Lisa Will you please stop calling yourself an academic and working class (whatever than means) . Sociology is twaddle ( i have studied it at the OU) unlike a proper science and you clearly spend more on your hair and makeup then I make in 2 weeks. Not sure what your salary is as a lecturer but clearly more than the minimum wage which I am on. Your performance on Any Questions demonstrated a clear inability to speak proper English ;sort of thing like - know what I mean -you know like and a total lack of academic rigor (complete contrast to Comrade Kwarteng ). You seem to be stating human nature is shaped by free trade - debatable! Have a glorious revolution and the Promise Land will arrive as if by magic.
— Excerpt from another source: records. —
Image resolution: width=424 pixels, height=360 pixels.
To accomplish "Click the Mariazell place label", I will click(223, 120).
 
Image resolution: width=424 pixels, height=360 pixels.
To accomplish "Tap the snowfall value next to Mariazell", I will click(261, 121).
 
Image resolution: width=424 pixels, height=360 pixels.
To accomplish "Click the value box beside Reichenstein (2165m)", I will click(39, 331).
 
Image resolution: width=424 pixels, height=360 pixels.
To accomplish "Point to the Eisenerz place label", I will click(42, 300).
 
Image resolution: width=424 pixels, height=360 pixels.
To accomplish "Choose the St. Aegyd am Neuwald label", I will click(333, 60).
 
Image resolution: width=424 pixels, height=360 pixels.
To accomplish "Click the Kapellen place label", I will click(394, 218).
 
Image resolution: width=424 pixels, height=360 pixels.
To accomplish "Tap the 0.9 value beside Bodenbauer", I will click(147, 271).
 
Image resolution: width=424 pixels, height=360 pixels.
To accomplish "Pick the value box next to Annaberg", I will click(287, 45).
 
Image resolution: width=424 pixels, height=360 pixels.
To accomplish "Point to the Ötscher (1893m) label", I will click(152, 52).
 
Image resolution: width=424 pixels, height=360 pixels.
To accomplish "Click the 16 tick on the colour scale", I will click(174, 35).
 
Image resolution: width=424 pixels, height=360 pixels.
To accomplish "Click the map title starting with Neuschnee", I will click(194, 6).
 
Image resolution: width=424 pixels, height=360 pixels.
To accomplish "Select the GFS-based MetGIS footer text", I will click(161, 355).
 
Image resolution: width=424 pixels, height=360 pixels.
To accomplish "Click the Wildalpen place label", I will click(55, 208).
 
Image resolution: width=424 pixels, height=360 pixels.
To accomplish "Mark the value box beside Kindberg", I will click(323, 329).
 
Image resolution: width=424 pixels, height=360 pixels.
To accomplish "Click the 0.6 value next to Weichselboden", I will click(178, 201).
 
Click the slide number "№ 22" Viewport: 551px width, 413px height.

I would like a changed society - your goal will only result in a left-wing fascist state and the true working class will be the victims - ever heard of "The Terror" in France. Didn't go well in Venezuela i under Chavez did it? 400m Chinese have been lifted out of poverty due to "capitalism" - is that a good thing or bad if it costs British jobs. Your philosophy is very similar in many way to 'The Donald' - worrying! Mind you I think he has less tattoos than you (do you think people like me can afford to waste our very limited resources on such things) . Tell you one societal change I would like - all non-productive people from the boardroom downwards sacked and the salaries spent on proper jobs like nursing. I thank Any Questions for letting you speak.